The invention relates generally to racks for mounting optical communications equipment, and more specifically, to devices for providing strain relief, maintaining the minimum bend radius, preventing chaffing, and providing sag reduction of fibers in such racks.
Communications systems, such as cable television and telephone systems, utilize fiber optics technology. In optical systems, many different types of equipment are utilized, and the various equipment is frequently housed in racks. These racks may house optical equipment such as laser transmitters, optical couplers, splice shelves, and optical pre-termination units, as well as various other types of equipment. The racks typically have a number of rack spaces in which the equipment is mounted, with the rack spaces typically being arranged vertically in the rack. Many different connections are typically made between these various pieces of equipment in a rack, and also between the equipment in the rack and equipment in other racks located nearby. Therefore there are many optical fibers leading to and from the equipment in the rack.
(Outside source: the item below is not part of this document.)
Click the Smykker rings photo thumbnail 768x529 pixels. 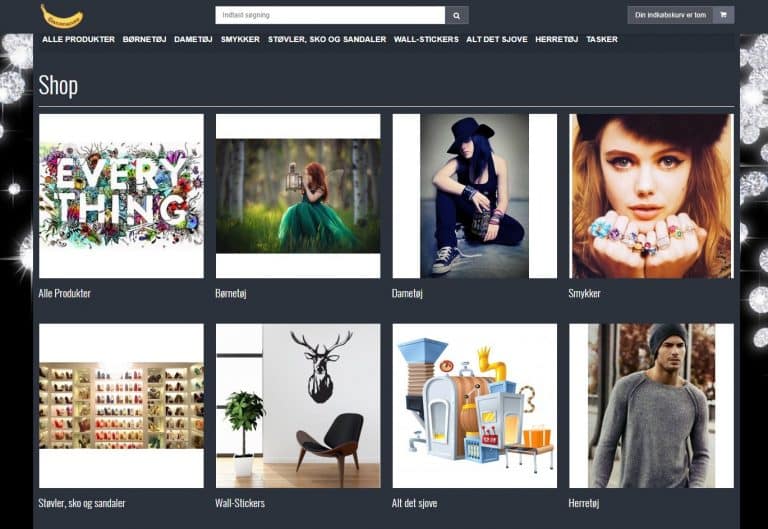point(651,196)
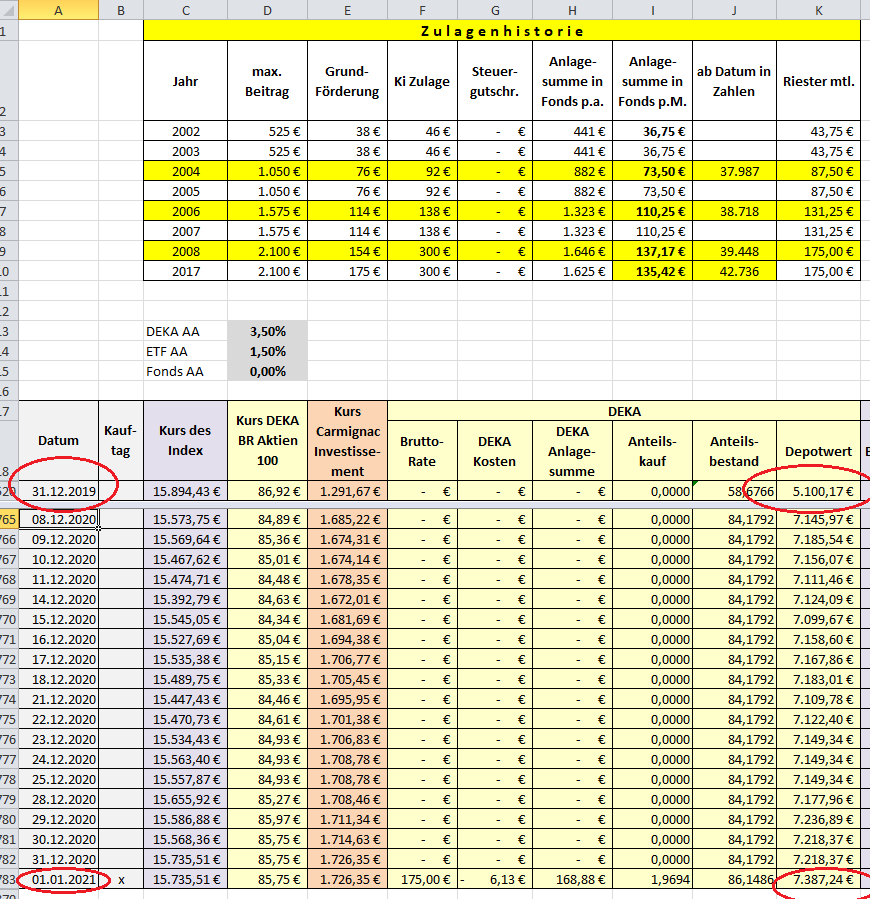Viewport: 870px width, 899px height.
Task: Select the column K header
Action: pyautogui.click(x=818, y=10)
With the many optical fibers connecting equipment in the rack, there is a need to organize the fibers as they run to and from the equipment. Ideally, cabinets should provide protection such as providing strain relief, maintaining the minimum bend radius, preventing chaffing of the fiber, and providing sag reducers for horizontal fiber lengths. Although existing cabinets may provide some of these protections, the devices used to provide such protection have structural and functional drawbacks that often provide inadequate protection.
Therefore, a need exists in the art for devices, for use in a rack, that provide the above protection and organization of optical fibers.
The present invention includes devices for protecting and routing optical fibers in a rack. The present invention includes a strain relief member. The strain relief member includes a body and strain relief fins on the top of the body. The body has a rounded upper and lower portion, each being at least equal to the minimum bend radius of the fibers exiting the equipment. The strain relief fins are spaced apart on top of the body. The space between the fins is somewhat less than the diameter of an optical fiber, so that an optical fiber must be slightly squeezed between adjacent fins for an interference fit. The interference fit holds the fiber between the fins without degrading the signal, thereby relieving pressure on the connector caused by gravity when the fiber hangs down over the strain relief member.
The present invention also includes a chaffing guard located adjacent to each rack space and located a certain distance from the strain relief member. The location of the chaffing guard defines an inner lane of fiber traffic between the strain relief member and the chaffing guard and an outer lane of traffic between the chaffing guard and the outside of the rack. The chaffing guard includes a body having a rounded upper portion and a rounded lower portion that each maintain the minimum bend radius of fibers routed over the guard. The rounded upper portion not only maintains the minimum bend radius of fibers, but also reduces the effects of chaffing of fibers that are routed over the top of the guard and then downward, because the rounded upper portion has no sharp edge. The chaffing guard also includes a plurality of vertical dividers that create channels to help organize the fibers routed over the guard.
The present invention also includes a sag reducer located in front of the equipment in the rack space. The sag reducer prevents fibers from sagging when they are routed horizontally across the cabinet. The sag reducer includes a spine and a plurality of arms spaced apart to allow a plurality of fibers to pass between each adjacent arm.